Amazon offre ai propri dipendenti 10.000 dollari per lasciare il lavoro e avviare un’impresa affiliata di consegne. Degli imballaggi, con l’aiuto di un’azienda italiana, si occuperanno solo le macchine

L'offerta di Amazon ai dipendenti: $10.000 per lasciare il lavoro e diventare fattorini

Diecimila dollari per lasciare il proprio lavoro. È questa l’offerta di Amazon ai propri dipendenti che, se accettano, riceveranno soldi per avviare un’impresa privata per consegnare i pacchi della stessa società. La proposta è stata annunciata lunedì 13 maggio, e ha due obiettivi: aumentare la rapidità delle consegne e automatizzare il processo di scansionamento e imballaggio dei prodotti.

Amazon, 10.000 dollari ai dipendenti che lasciano il lavoro

Jeff Bezos punta a consegnare i pacchi agli abbonati di Amazon Prime in un giorno anziché due. I dipendenti che accetteranno l’offerta di 10.000 dollari dovranno mettersi in proprio e avviare un’impresa di consegne affiliata al colosso statunitense.

In questo modo, non solo Amazon potrà affidarsi meno a compagnie private come UPS o le poste nazionali, ma aumenterà il numero di consegne quotidiane. La compagnia di Bezos coprirà i costi fino a $10.000 per l’avvio delle aziende per i lavoratori che sceglieranno di lasciare il proprio posto. Verranno pagati inoltre i primi tre mesi di stipendio.

Amazon verso l’automatizzazione degli impianti di imballaggio

La proposta è in effetti parte di un piano di Amazon per avviare un proprio servizio di consegna. Ma se la delivery deve ancora necessariamente essere effettuata da un lavoratore umano, lo stesso non vale per la fase di imballaggio. Secondo Reuters, la società di Bezos è infatti in procinto di lanciare un impiego massiccio di macchine che automatizzano il lavoro di migliaia di suoi dipendenti. I robot si chiamano CartonWrap e sono sviluppati dall’italiana CMC Srl, con base a Perugia, e imballano quattro o cinque volte più velocemente degli umani: da 600 a 700 scatole in un’ora.

Negli ultimi anni, Amazon ha cominciato a implementare in alcuni magazzini questi macchinari, che scansionano e imballano prodotti nell’arco di una manciata di secondi. Secondo fonti interne, la società vuole installare la tecnologia in altre dozzine di magazzini, nei quali di solito sono impiegate circa 2000 persone.

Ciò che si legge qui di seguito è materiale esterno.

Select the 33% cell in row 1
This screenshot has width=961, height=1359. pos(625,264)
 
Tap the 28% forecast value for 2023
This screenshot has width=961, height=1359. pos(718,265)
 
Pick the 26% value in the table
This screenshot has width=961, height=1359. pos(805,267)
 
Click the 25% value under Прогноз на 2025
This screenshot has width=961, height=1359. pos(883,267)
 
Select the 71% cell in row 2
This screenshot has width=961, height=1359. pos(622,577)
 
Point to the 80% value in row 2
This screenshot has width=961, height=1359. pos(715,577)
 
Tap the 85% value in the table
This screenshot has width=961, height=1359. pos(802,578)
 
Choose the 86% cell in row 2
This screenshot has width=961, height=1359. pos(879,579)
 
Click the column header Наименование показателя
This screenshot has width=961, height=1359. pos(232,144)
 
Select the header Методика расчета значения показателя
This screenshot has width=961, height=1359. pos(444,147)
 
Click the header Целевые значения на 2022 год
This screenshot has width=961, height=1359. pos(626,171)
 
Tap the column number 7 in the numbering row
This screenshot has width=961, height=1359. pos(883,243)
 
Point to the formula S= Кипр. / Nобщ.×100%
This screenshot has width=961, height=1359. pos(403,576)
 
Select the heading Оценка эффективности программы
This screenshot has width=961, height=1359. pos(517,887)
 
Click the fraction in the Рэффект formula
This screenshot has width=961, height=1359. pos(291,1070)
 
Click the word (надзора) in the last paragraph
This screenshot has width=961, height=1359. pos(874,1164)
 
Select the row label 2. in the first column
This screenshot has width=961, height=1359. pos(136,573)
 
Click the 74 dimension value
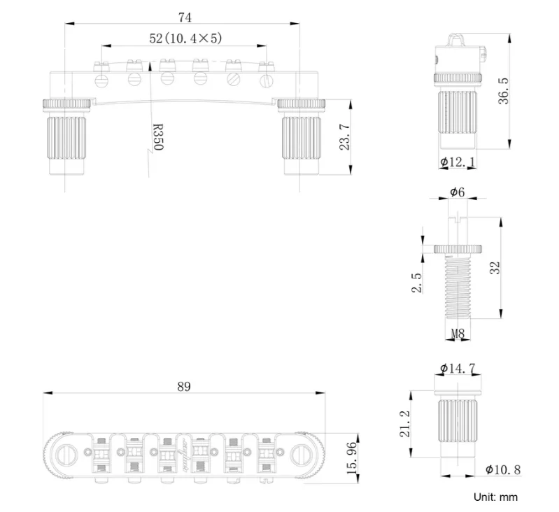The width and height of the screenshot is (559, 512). pyautogui.click(x=185, y=17)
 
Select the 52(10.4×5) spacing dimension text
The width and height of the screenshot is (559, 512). pyautogui.click(x=185, y=38)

La sostituzione dei dipendenti umani con i robot sarebbe comunque graduale, anche perché ognuno di essi costa circa 1 milione di dollari. I costi delle prime installazioni, secondo Reuters, dovrebbero comunque essere recuperati in un paio d’anni. “Stiamo implementando questa tecnologia con l’obiettivo di aumentare la sicurezza, velocizzare i tempi di consegna e migliorare l’efficacia” ha detto una portavoce di Amazon.

Negli Stati Uniti, Amazon è fra le più grosse aziende per numero di dipendenti. Se il processo di automatizzazione del lavoro andrà avanti, il malcontento non tarderà ad arrivare.